Everything in my life is bittersweet. When I laugh....I laugh....
When I cry....I cry.....
It's all so intense. Up and down, fast and slow, hot and cold, yet with God...steady and clear.....
The latest in my heart has been "the victim mentality"
Of course, everything in life is in layers. God's been stripping this from me for many years. Only now, in this season....it's CRUCIAL that I do NOT give into the victim mentality.
For me, the thing about playing the victim is that it's SO easy to do. My rights are right in front of me all the time, just speaking to me, "you DESERVE this! He OWES you! You have every right to expect this or that! "
Before I know it, I've spiraled down into a lonely pit of despair....not knowing how to get out.
I've taken this road several times through this journey, only to be trapped, shackled in bitterness and all alone with a voice of shame speaking lies to me.
it's so true that God is the healer of our hearts. I can only ask God to change me, I can't do it by myself. I can only pray for a broken spirit, I can't "will" repentance. Only God can truly lead me there. Without God, this really would be impossible.
I can't tell you how many times, my flesh is the only thing I can hear, see, taste, and feel. It screams out for self protection. It screams out selfish cries for justice and for self....all I can see with my eyes before me is the wound, the hurt, the offense. But yet, as the bitterness grips me, and the voice that says "I'm not worth anything" speaks crap into my spirit...I know I'm at a crossroads. I have to make a choice. There's nothing in my flesh that WANTS to submit. Nothing in me that desires to lay down my rights....but I hear a small voice telling me to lay it down. Telling me I need to repent....

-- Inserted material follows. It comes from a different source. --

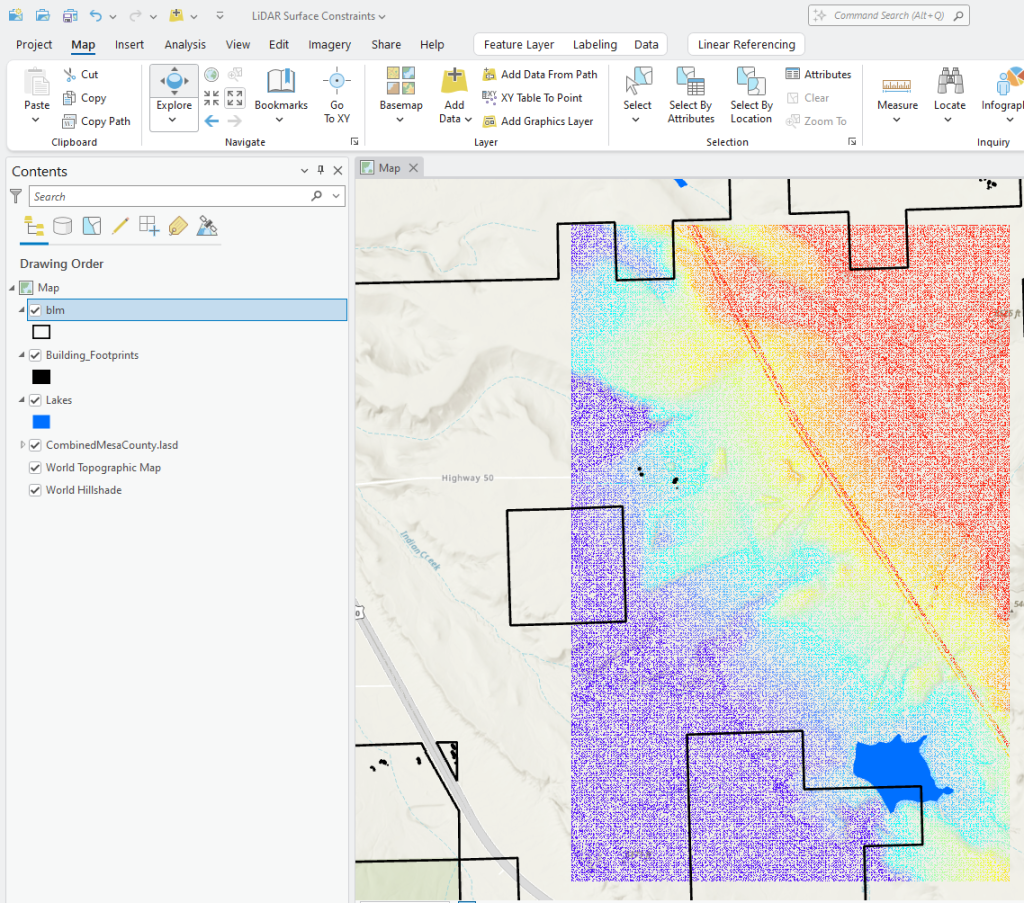
Task: Disable the World Hillshade layer
Action: pos(34,490)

I heard a story of a 2 year old yesterday that gave me a perfect picture of me as a human and a child of God. This describes me to a T!
This child has been going through "a phase" Lately, for some unknown reason, the 2 year old will not submit! He won't come when he's called. If he's asked to look at his parent, he'll turn and look the other way out of defiance! when the parent takes his face and physically holds it so he can look at her, his eyes will wander to the ceiling, or the wall. No matter how many spanks he gets, he will not lay down, or stop what he's doing. But.....he will break.....there's no other way out.......
Sounds like me. 3 days ago, I decided that I deserved a few things. Within 48 hours of pursuing my personal rights, I was alone, tormented spiritually and separated from Joe. In desperation, Running to God, pleading with him to speak to me His truth. My head had been filled with a bunch of lies and I needed breakthrough.
He graciously, yet painfully peeled back my pride enough to show me how He carried my sins to His very death. How the nails He took for me... He took with no strings attached. He again reminded me that all of us need the cross. Not one more than the other, but all His kids need forgiveness and mercy. As I repent of believing these lies and laying down my rights and picking up my cross, I see clearly that I am always called out to live as God has called me. And that NO ONE can take me out of the will of God but ME! If I'm a "victim" then I believe the lie that "I'm not really held accountable, because it wasn't my fault." I will miss out on God's best for me because I'm not walking in obedience! By walking out of God's plan for me, I am selling myself short of God's blessings and protection. Plus on top of all that, my relationship with my hubby is being damaged by my selfishness.
His cross, death and resurrection breaks our sin right off. Through that, I am able to walk in true forgiveness, true love and true freedom. Joe said to me, "I don't want to walk behind you. I want to walk this beside you" That pierced my heart. With the victim mentality, Joe would be miles behind me. That's not God's heart. And it's not the truth! And that's not what reconciliation is. Through God's work on the cross, we can all walk together, without comparing, without jealousy or boasting. I can walk hand in hand with my hubby, because we have both been saved by His amazing grace.....
2 comments:
Thanks, I needed that! :)
Again...I am blessed by what you write and how you word it all.
I was challenged back in November to stop believing that I'm "a victim" but to start telling myself and believing that "I'm an over-comer!"